[Dataset entries]

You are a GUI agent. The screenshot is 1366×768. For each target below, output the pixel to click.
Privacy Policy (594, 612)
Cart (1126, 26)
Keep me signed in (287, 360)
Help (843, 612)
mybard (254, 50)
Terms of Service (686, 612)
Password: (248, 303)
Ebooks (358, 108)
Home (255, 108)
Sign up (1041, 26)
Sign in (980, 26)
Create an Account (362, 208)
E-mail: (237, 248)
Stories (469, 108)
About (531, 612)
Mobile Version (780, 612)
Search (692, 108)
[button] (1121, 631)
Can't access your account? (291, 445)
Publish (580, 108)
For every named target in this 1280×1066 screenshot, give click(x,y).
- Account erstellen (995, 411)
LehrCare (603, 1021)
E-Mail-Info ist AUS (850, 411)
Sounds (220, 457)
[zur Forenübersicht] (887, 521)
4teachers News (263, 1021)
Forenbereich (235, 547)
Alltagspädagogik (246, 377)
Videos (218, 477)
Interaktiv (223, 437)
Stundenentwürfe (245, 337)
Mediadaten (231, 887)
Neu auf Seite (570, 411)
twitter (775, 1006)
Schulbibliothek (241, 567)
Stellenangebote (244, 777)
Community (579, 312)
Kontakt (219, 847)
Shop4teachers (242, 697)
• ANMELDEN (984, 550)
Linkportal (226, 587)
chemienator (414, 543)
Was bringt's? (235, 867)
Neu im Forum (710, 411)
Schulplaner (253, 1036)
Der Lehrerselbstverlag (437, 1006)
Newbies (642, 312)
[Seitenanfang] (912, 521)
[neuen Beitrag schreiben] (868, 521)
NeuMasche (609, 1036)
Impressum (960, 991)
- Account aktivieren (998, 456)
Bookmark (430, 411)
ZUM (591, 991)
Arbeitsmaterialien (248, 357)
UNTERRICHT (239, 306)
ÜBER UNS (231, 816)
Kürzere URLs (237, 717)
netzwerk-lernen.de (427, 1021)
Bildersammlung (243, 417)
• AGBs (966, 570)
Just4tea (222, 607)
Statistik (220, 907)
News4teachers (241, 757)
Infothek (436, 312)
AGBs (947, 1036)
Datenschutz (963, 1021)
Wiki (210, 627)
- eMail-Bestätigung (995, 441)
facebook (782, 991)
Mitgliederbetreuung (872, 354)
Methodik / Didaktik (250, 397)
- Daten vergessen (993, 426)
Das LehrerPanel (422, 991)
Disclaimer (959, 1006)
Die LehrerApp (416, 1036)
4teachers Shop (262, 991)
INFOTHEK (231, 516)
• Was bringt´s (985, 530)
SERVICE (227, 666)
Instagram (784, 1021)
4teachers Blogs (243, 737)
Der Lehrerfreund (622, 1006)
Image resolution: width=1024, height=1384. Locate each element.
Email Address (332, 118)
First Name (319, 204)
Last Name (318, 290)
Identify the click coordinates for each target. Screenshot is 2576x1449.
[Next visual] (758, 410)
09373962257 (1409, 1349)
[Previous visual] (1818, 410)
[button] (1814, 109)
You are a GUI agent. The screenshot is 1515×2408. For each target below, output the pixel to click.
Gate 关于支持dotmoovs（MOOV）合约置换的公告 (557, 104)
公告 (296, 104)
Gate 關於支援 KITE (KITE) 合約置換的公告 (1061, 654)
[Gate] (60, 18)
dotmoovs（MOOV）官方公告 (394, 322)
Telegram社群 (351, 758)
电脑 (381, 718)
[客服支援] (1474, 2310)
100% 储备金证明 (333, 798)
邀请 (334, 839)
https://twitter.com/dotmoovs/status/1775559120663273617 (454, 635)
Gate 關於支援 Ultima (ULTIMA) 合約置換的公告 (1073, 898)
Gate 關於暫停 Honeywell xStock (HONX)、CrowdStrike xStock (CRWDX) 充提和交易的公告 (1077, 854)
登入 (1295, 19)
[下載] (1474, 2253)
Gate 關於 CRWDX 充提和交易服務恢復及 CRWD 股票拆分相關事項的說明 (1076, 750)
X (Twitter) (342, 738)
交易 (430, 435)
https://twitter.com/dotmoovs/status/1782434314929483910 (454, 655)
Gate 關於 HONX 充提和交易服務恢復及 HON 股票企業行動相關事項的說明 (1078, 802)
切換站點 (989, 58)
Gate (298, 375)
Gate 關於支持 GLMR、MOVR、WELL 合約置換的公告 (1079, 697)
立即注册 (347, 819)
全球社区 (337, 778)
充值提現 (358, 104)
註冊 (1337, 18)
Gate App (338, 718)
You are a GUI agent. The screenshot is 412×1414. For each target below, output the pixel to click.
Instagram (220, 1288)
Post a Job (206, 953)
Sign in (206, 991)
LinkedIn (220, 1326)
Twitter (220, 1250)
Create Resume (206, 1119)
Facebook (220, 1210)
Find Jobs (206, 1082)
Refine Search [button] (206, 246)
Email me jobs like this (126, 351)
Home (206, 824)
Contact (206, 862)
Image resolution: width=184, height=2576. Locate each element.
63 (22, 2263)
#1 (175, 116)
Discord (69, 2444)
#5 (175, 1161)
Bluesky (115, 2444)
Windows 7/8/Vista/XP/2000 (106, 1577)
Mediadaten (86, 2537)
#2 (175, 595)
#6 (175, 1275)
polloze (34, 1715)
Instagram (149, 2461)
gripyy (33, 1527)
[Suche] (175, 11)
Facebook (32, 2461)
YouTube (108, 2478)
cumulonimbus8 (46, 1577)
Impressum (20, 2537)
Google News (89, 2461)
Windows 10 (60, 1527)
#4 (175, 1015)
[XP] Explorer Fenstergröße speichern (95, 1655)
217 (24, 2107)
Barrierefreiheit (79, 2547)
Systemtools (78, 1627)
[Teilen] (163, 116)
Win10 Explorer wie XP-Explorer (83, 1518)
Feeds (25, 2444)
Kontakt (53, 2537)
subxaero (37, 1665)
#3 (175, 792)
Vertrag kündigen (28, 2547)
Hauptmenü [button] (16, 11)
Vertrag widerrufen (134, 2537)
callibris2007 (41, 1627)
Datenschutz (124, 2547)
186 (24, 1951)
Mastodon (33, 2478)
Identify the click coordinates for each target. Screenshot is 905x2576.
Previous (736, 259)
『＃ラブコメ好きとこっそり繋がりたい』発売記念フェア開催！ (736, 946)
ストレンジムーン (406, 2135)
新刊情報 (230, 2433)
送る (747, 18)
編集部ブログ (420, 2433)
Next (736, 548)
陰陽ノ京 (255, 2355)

# Task description:
Give back each entry exactly as it was written.

# The completed task:
You are a GUI agent. The screenshot is 1366×768. For each target below, output the pixel to click.
Privacy Policy (594, 612)
Cart (1126, 26)
Keep me signed in (287, 360)
Help (843, 612)
mybard (254, 50)
Terms of Service (686, 612)
Password: (248, 303)
Ebooks (358, 108)
Home (255, 108)
Sign up (1041, 26)
Sign in (980, 26)
Create an Account (362, 208)
E-mail: (237, 248)
Stories (469, 108)
About (531, 612)
Mobile Version (780, 612)
Search (692, 108)
[button] (1121, 631)
Can't access your account? (291, 445)
Publish (580, 108)
For every named target in this 1280×1066 screenshot, give click(x,y).
- Account erstellen (995, 411)
LehrCare (603, 1021)
E-Mail-Info ist AUS (850, 411)
Sounds (220, 457)
[zur Forenübersicht] (887, 521)
4teachers News (263, 1021)
Forenbereich (235, 547)
Alltagspädagogik (246, 377)
Videos (218, 477)
Interaktiv (223, 437)
Stundenentwürfe (245, 337)
Mediadaten (231, 887)
Neu auf Seite (570, 411)
twitter (775, 1006)
Schulbibliothek (241, 567)
Stellenangebote (244, 777)
Community (579, 312)
Kontakt (219, 847)
Shop4teachers (242, 697)
• ANMELDEN (984, 550)
Linkportal (226, 587)
chemienator (414, 543)
Was bringt's? (235, 867)
Neu im Forum (710, 411)
Schulplaner (253, 1036)
Der Lehrerselbstverlag (437, 1006)
Newbies (642, 312)
[Seitenanfang] (912, 521)
[neuen Beitrag schreiben] (868, 521)
NeuMasche (609, 1036)
Impressum (960, 991)
- Account aktivieren (998, 456)
Bookmark (430, 411)
ZUM (591, 991)
Arbeitsmaterialien (248, 357)
UNTERRICHT (239, 306)
ÜBER UNS (231, 816)
Kürzere URLs (237, 717)
netzwerk-lernen.de (427, 1021)
Bildersammlung (243, 417)
• AGBs (966, 570)
Just4tea (222, 607)
Statistik (220, 907)
News4teachers (241, 757)
Infothek (436, 312)
AGBs (947, 1036)
Datenschutz (963, 1021)
Wiki (210, 627)
- eMail-Bestätigung (995, 441)
facebook (782, 991)
Mitgliederbetreuung (872, 354)
Methodik / Didaktik (250, 397)
- Daten vergessen (993, 426)
Das LehrerPanel (422, 991)
Disclaimer (959, 1006)
Die LehrerApp (416, 1036)
4teachers Shop (262, 991)
INFOTHEK (231, 516)
• Was bringt´s (985, 530)
SERVICE (227, 666)
Instagram (784, 1021)
4teachers Blogs (243, 737)
Der Lehrerfreund (622, 1006)
Image resolution: width=1024, height=1384. Locate each element.
Email Address (332, 118)
First Name (319, 204)
Last Name (318, 290)
Identify the click coordinates for each target. Screenshot is 2576x1449.
[Next visual] (758, 410)
09373962257 (1409, 1349)
[Previous visual] (1818, 410)
[button] (1814, 109)
You are a GUI agent. The screenshot is 1515×2408. For each target below, output the pixel to click.
Gate 关于支持dotmoovs（MOOV）合约置换的公告 (557, 104)
公告 (296, 104)
Gate 關於支援 KITE (KITE) 合約置換的公告 (1061, 654)
[Gate] (60, 18)
dotmoovs（MOOV）官方公告 (394, 322)
Telegram社群 (351, 758)
电脑 (381, 718)
[客服支援] (1474, 2310)
100% 储备金证明 (333, 798)
邀请 (334, 839)
https://twitter.com/dotmoovs/status/1775559120663273617 (454, 635)
Gate 關於支援 Ultima (ULTIMA) 合約置換的公告 (1073, 898)
Gate 關於暫停 Honeywell xStock (HONX)、CrowdStrike xStock (CRWDX) 充提和交易的公告 (1077, 854)
登入 (1295, 19)
[下載] (1474, 2253)
Gate 關於 CRWDX 充提和交易服務恢復及 CRWD 股票拆分相關事項的說明 (1076, 750)
X (Twitter) (342, 738)
交易 (430, 435)
https://twitter.com/dotmoovs/status/1782434314929483910 (454, 655)
Gate 關於 HONX 充提和交易服務恢復及 HON 股票企業行動相關事項的說明 (1078, 802)
切換站點 (989, 58)
Gate (298, 375)
Gate 關於支持 GLMR、MOVR、WELL 合約置換的公告 (1079, 697)
立即注册 (347, 819)
全球社区 (337, 778)
充值提現 (358, 104)
註冊 (1337, 18)
Gate App (338, 718)
You are a GUI agent. The screenshot is 412×1414. For each target below, output the pixel to click.
Instagram (220, 1288)
Post a Job (206, 953)
Sign in (206, 991)
LinkedIn (220, 1326)
Twitter (220, 1250)
Create Resume (206, 1119)
Facebook (220, 1210)
Find Jobs (206, 1082)
Refine Search [button] (206, 246)
Email me jobs like this (126, 351)
Home (206, 824)
Contact (206, 862)
Image resolution: width=184, height=2576. Locate each element.
63 (22, 2263)
#1 (175, 116)
Discord (69, 2444)
#5 (175, 1161)
Bluesky (115, 2444)
Windows 7/8/Vista/XP/2000 (106, 1577)
Mediadaten (86, 2537)
#2 (175, 595)
#6 (175, 1275)
polloze (34, 1715)
Instagram (149, 2461)
gripyy (33, 1527)
[Suche] (175, 11)
Facebook (32, 2461)
YouTube (108, 2478)
cumulonimbus8 (46, 1577)
Impressum (20, 2537)
Google News (89, 2461)
Windows 10 (60, 1527)
#4 (175, 1015)
[XP] Explorer Fenstergröße speichern (95, 1655)
217 (24, 2107)
Barrierefreiheit (79, 2547)
Systemtools (78, 1627)
[Teilen] (163, 116)
Win10 Explorer wie XP-Explorer (83, 1518)
Feeds (25, 2444)
Kontakt (53, 2537)
subxaero (37, 1665)
#3 (175, 792)
Vertrag kündigen (28, 2547)
Hauptmenü [button] (16, 11)
Vertrag widerrufen (134, 2537)
callibris2007 (41, 1627)
Datenschutz (124, 2547)
186 (24, 1951)
Mastodon (33, 2478)
Identify the click coordinates for each target. Screenshot is 905x2576.
Previous (736, 259)
『＃ラブコメ好きとこっそり繋がりたい』発売記念フェア開催！ (736, 946)
ストレンジムーン (406, 2135)
新刊情報 (230, 2433)
送る (747, 18)
編集部ブログ (420, 2433)
Next (736, 548)
陰陽ノ京 (255, 2355)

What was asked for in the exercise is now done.